Saturday, 29 March 2025

Village Home Front - RAF REDNAL

Dear Blogger

The Village Home Front - RAF REDNAL

It seems the war hardly impinged on the people of Ruyton but by 1942 it was very different for Rednal, one of the Eleven Towns near West Felton. 

In 1939 there were around 100 airfields, some just grass runways, in Britain and by 1945 a further 1,000 had been built.  An uncle of mine was told he had a weak heart so they sent him off to mix and lay concrete to build runways.  There were even men who were told they could not join the forces as they were more valuable as a builder.

As the Luftwaffe had no idea where Shropshire was, or even that it was on the way to Merseyside, RAF Rednal was a good place to train young pilots.  When you are 18, 19, 20 years old nothing can possibly happen to you - apparently the lads at Rednal would `play` dog fights with American trainee fighter pilots from RAF Atcham!

There are two stories which are not included in the Village Home Front panels attached.

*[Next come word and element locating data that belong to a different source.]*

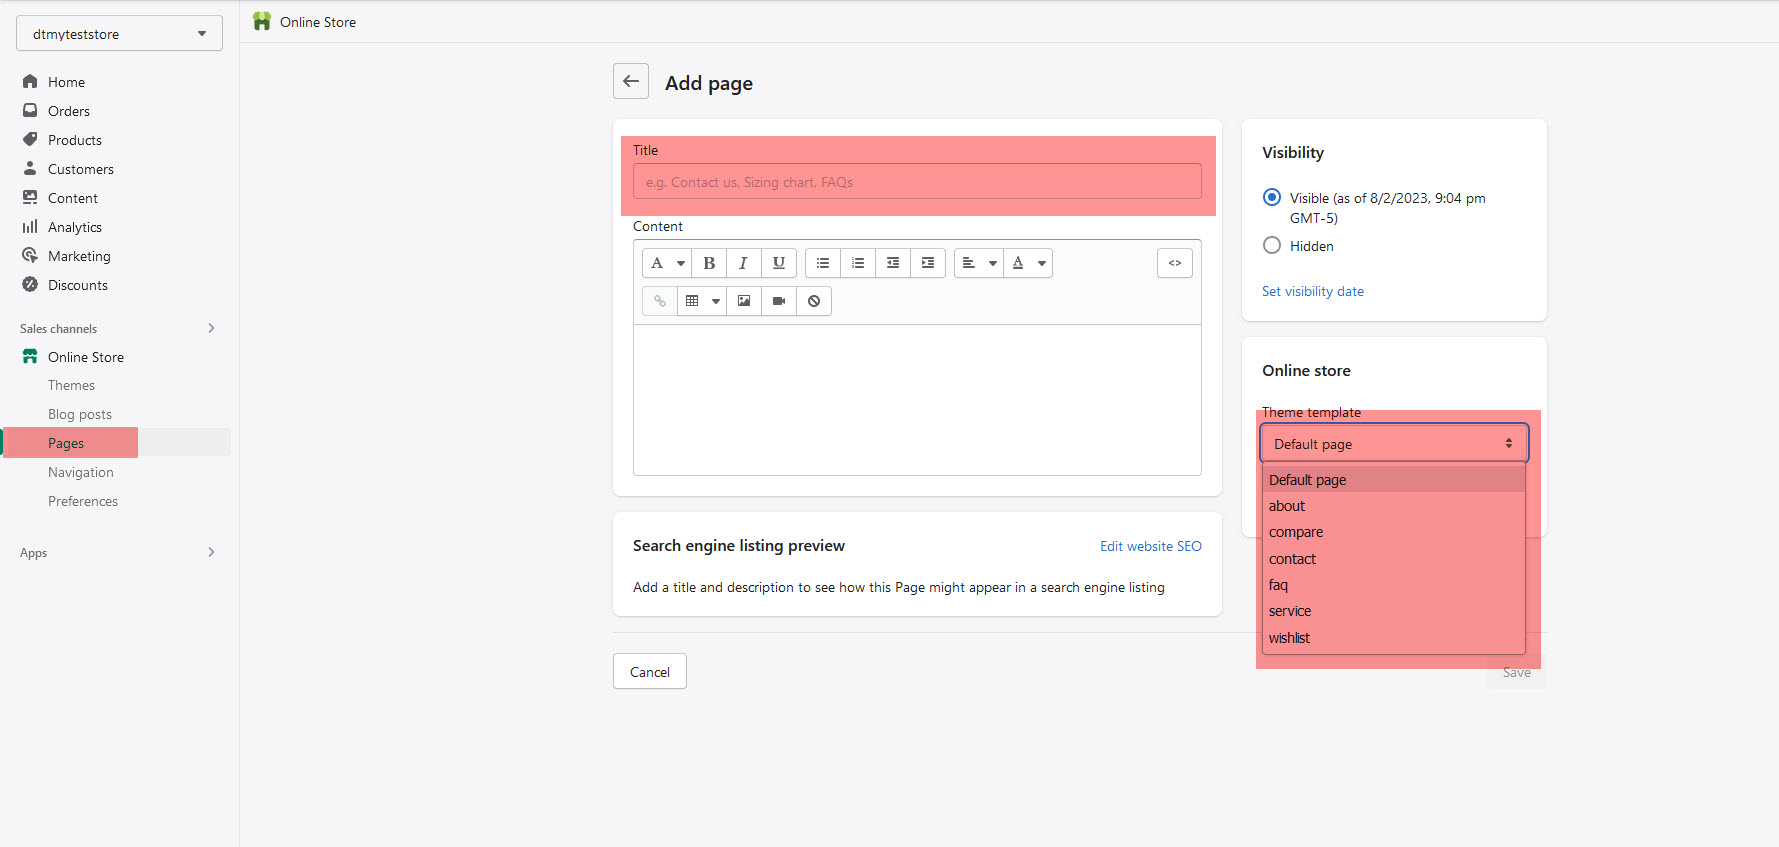Image resolution: width=1779 pixels, height=847 pixels.
Task: Click the Cancel button
Action: tap(649, 672)
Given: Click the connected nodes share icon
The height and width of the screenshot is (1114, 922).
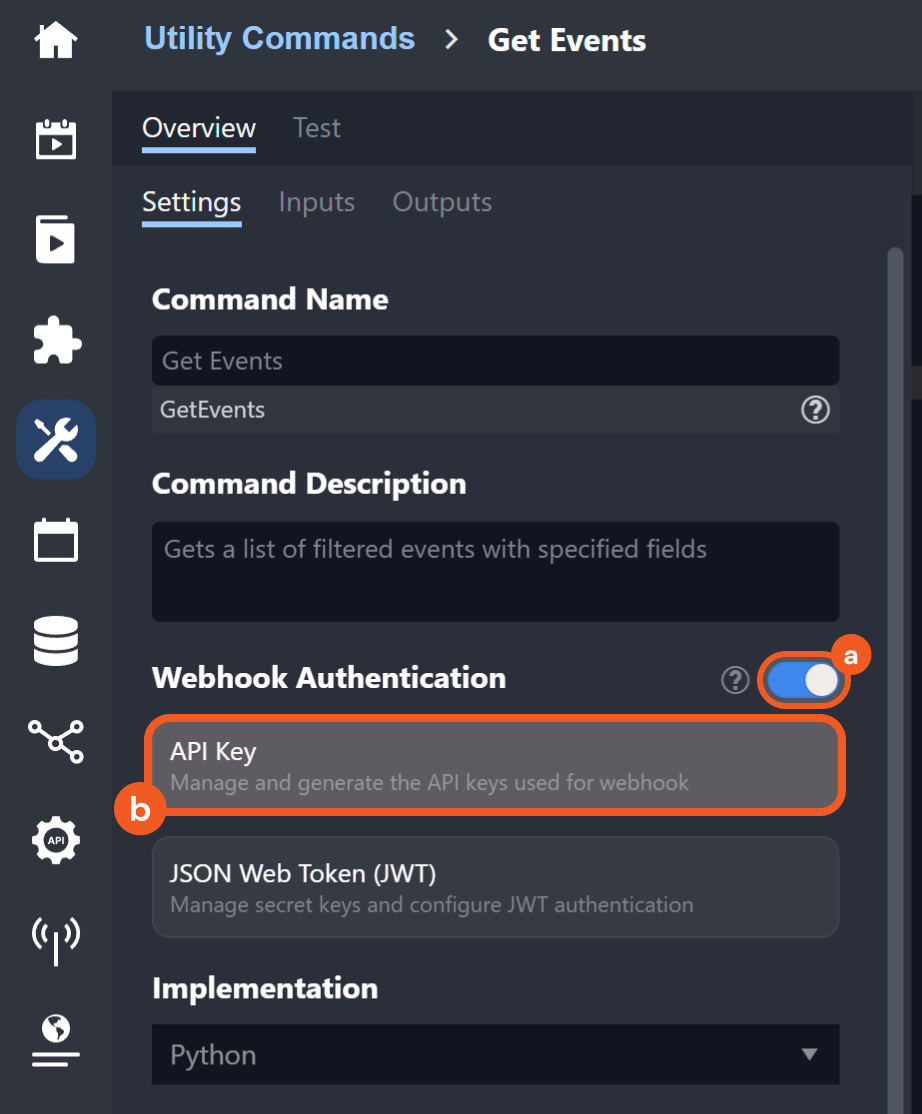Looking at the screenshot, I should pyautogui.click(x=56, y=741).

Roger Hampson of Haughton Farm on the edge of Rednal airfield, was just 3 years old when he wandered out into the farmyard, and his father was on the other side of the yard, when 20 year old Stanley Lister crashed into the barn.  Amazingly, neither Roger or his father were hurt, unlike the young pilot who died at the scene.

Once RAF Rednal was up and running, with accommodation for WAF (Women`s Air Force) girls on site, the railway company made regular stops at Rednal railway station.   One night, a group of   girls who had been `out on the town` returned and had walk across the railway line to get home.   Numbers have been lost in time but there was a group of young women and some lost their lives when hit by an oncoming train.  The accident let to a footbridge being erected at Rednal.